Detection and triage — technical details responders will use

Ensure centralized logging and tooling are defined in the playbook: Windows Event Forwarding or sysmon -> SIEM/Splunk/Elastic, EDR (isolate host, collect artifacts), cloud logging (AWS CloudTrail, GuardDuty). Provide exact commands/templates for triage to reduce ambiguity: Linux: "ss -tunap", "ps aux", "lsof -i", "tcpdump -i eth0 -w /tmp/capture.pcap"; Windows: "netstat -ano", "tasklist /v", PowerShell: "Get-EventLog -LogName Security -After (Get-Date).AddHours(-24)"; cloud (AWS): "aws ec2 describe-instances --filters Name=private-ip-address,Values=10.0.0.5" and "aws ec2 create-snapshot --volume-id vol-xxxxxxxx". Mandate retention of raw logs and captures with SHA-256 checksums (sha256sum capture.pcap > capture.pcap.sha256) and store these in the evidence repository to satisfy Compliance Framework audit evidence requirements.
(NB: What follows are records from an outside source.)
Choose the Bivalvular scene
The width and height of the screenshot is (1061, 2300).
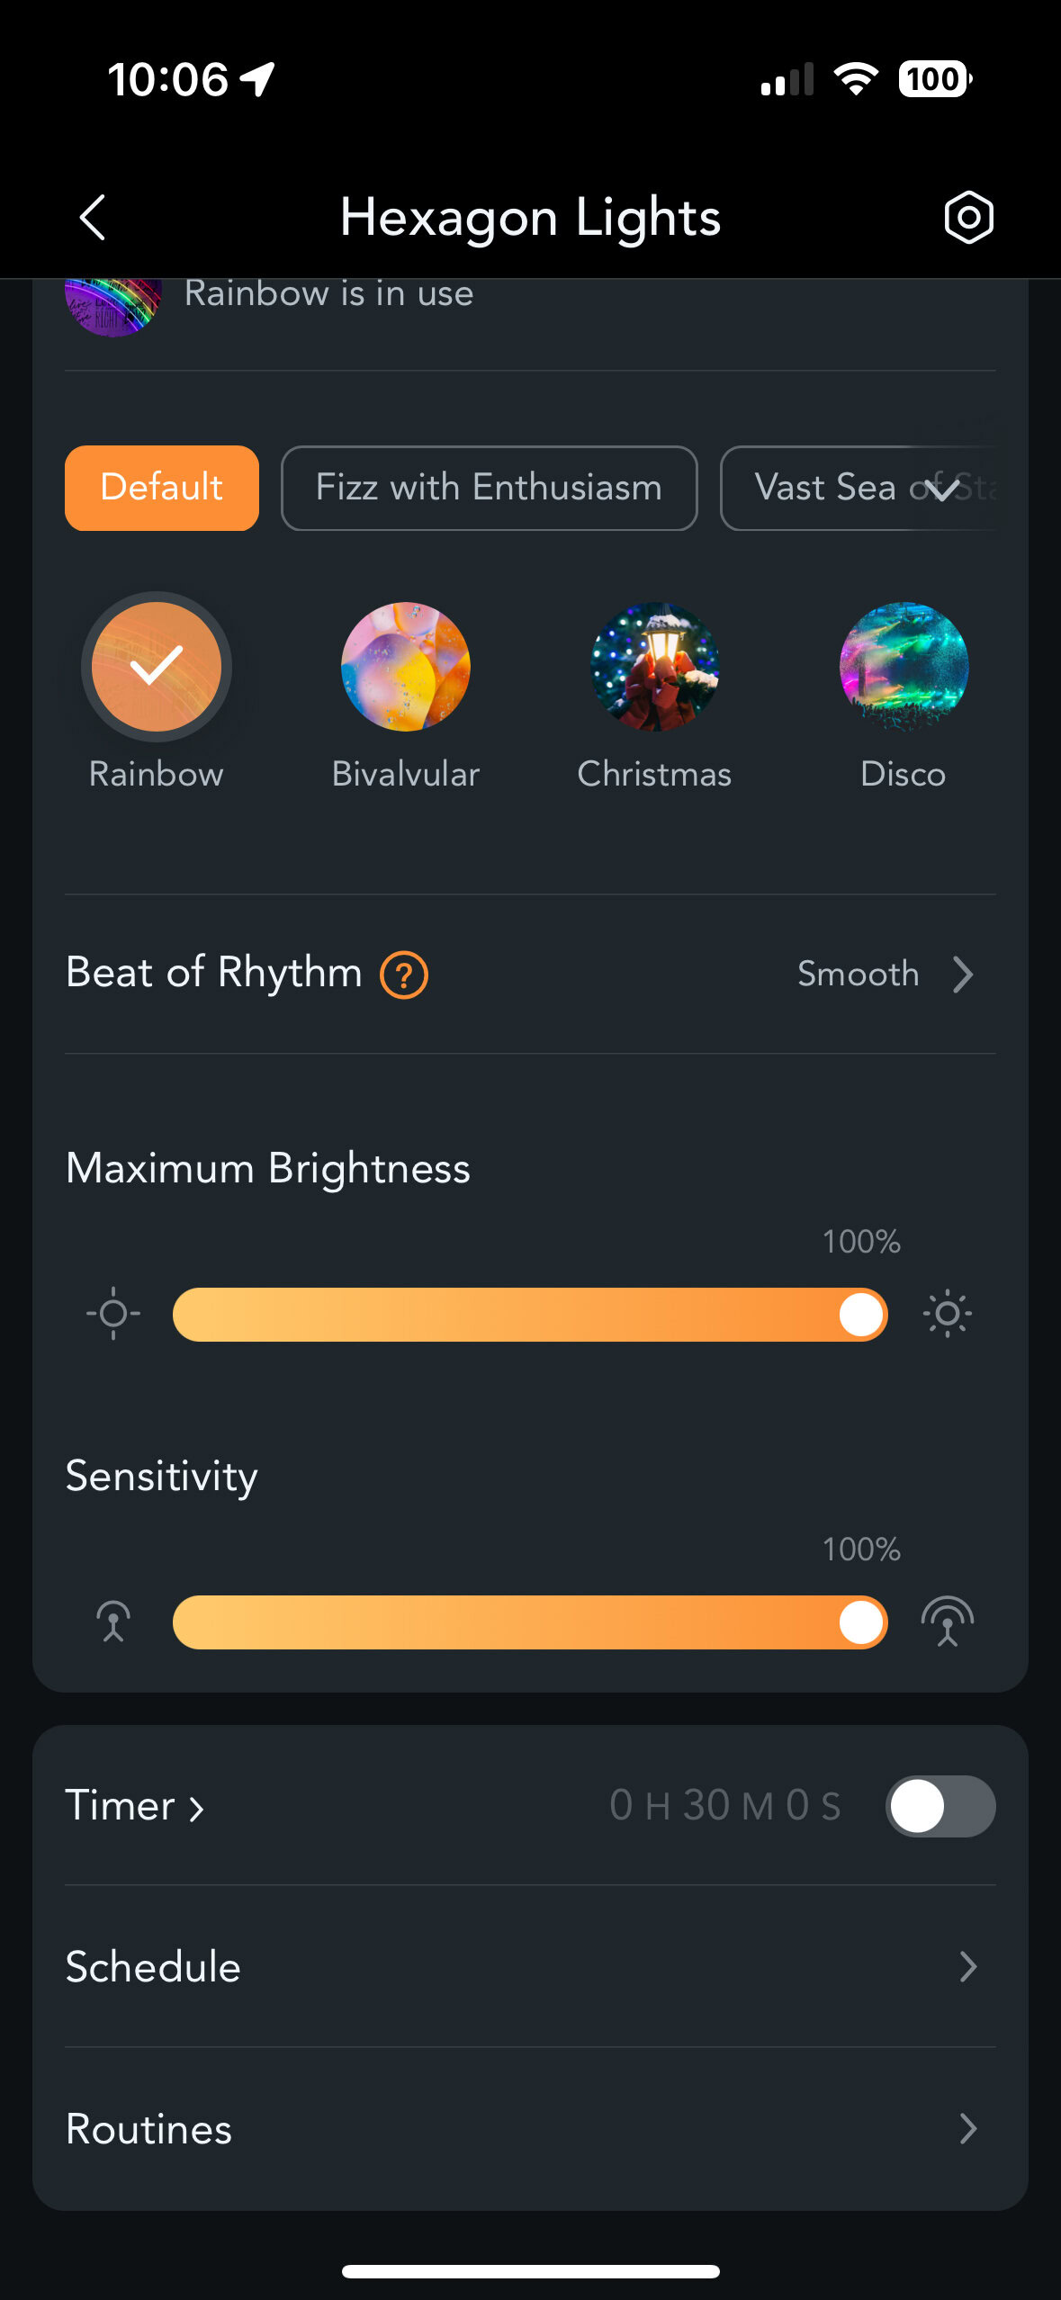point(406,667)
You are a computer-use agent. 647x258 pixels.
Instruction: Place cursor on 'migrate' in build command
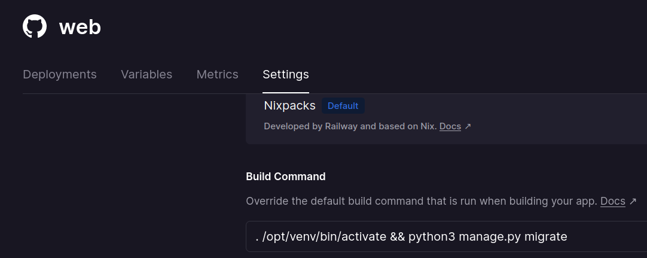(545, 236)
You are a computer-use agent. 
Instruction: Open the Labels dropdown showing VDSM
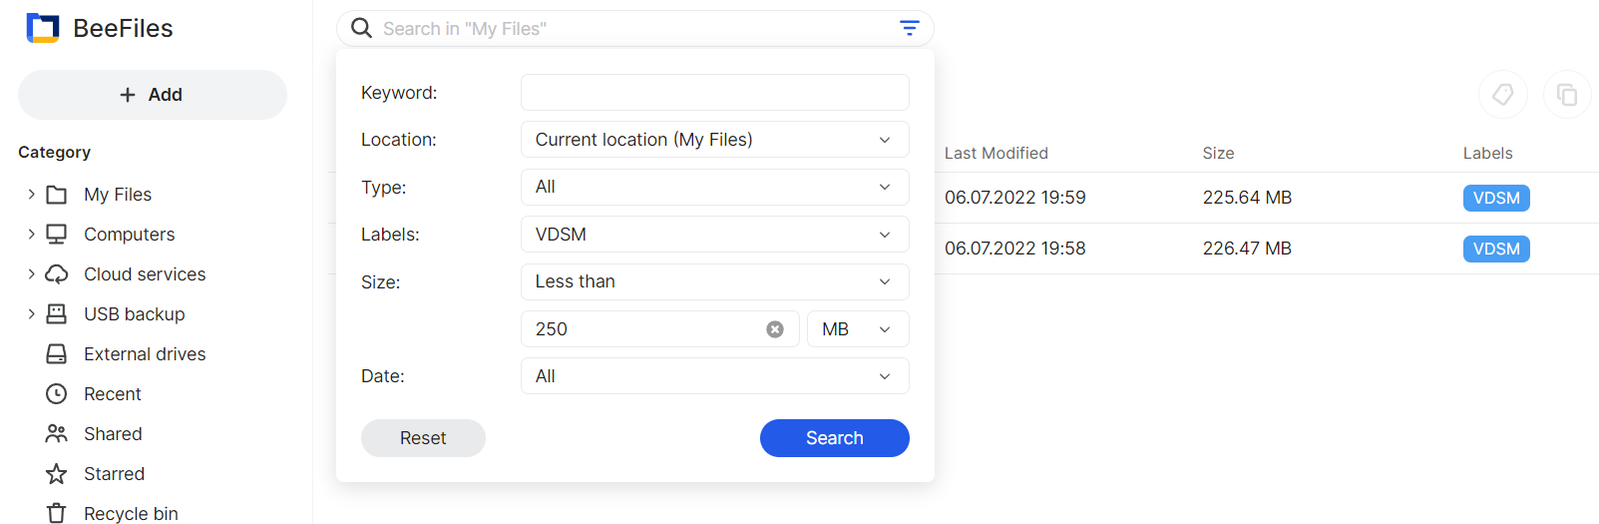[714, 235]
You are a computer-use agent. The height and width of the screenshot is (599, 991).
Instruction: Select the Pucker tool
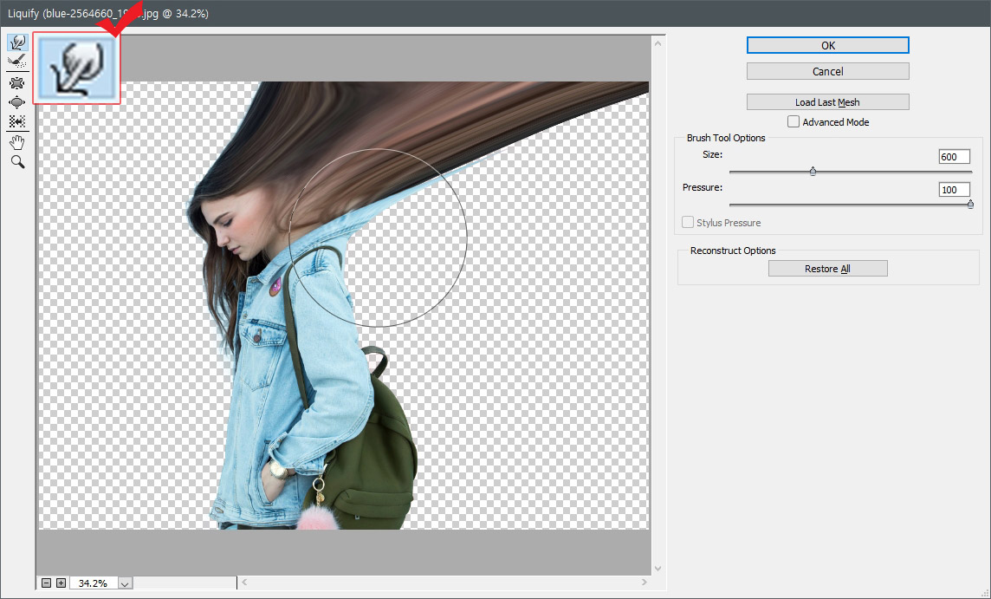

Containment, eradication, and recovery — concrete playbook actions

Containment steps should be tiered: short-term containment (isolate network or host via NAC/EDR), medium-term (block attacker C2 IPs, disable accounts), long-term (rotate credentials, reimage compromised hosts). Eradication must include artifact removal and patching; recovery should rely on known-good backups with integrity checks (verify backup hashes and test restore on a sandbox). For cloud-hosted assets, document commands to snapshot volumes and revoke API keys; for example, in AWS: snapshot EBS, detach compromised instance, launch new instance from hardened AMI, and rotate IAM keys. Include acceptance tests (ping, service-specific checks, user-transaction tests) and sign-off steps so Compliance Framework auditors see proof of validated recovery.

Forensics, documentation, and reporting — make it auditable

Preserve evidence with a documented chain-of-custody form and procedures: record who collected the image, tool/version used (e.g., dd, FTK Imager), hashing algorithm and values, and secure storage location. Forensic capture example: "dd if=/dev/sda of=/mnt/forensics/sda.img bs=4M conv=sync,noerror && sha256sum sda.img > sda.img.sha256". Keep a tamper-evident log (WORM or append-only) of incident actions and timestamps. Compliance Framework often requires incident reporting timelines—capture when internal stakeholders and external regulators/customers must be notified and include templated emails and public statement drafts in the playbook.

Risks of not implementing Control 2-13-2 are material: slower detection and inconsistent containment increase dwell time and the likelihood of data exfiltration, regulatory fines, and customer loss; lack of preserved evidence undermines legal response and may void cyber insurance claims. For a small business, the practical consequence can be business interruption or even closure if critical systems are irrecoverable or if notification requirements are missed. Additionally, poor documentation leads to failed audits under the Compliance Framework, causing remediation orders and reputational damage.

In summary, build your playbook by mapping Control 2-13-2 requirements to specific, testable procedures: role matrices, exact triage commands, containment/eradication checklists, forensic capture steps with hashing, and documented communications and evidence retention policies. Run regular tabletop and technical exercises, store audit-ready artifacts in an access-controlled repository, and update the playbook after every incident. Start by drafting a one-page operational checklist that your team can execute under pressure, then expand it with the technical templates and legal/communication artifacts required by the Compliance Framework to demonstrate compliance and operational readiness.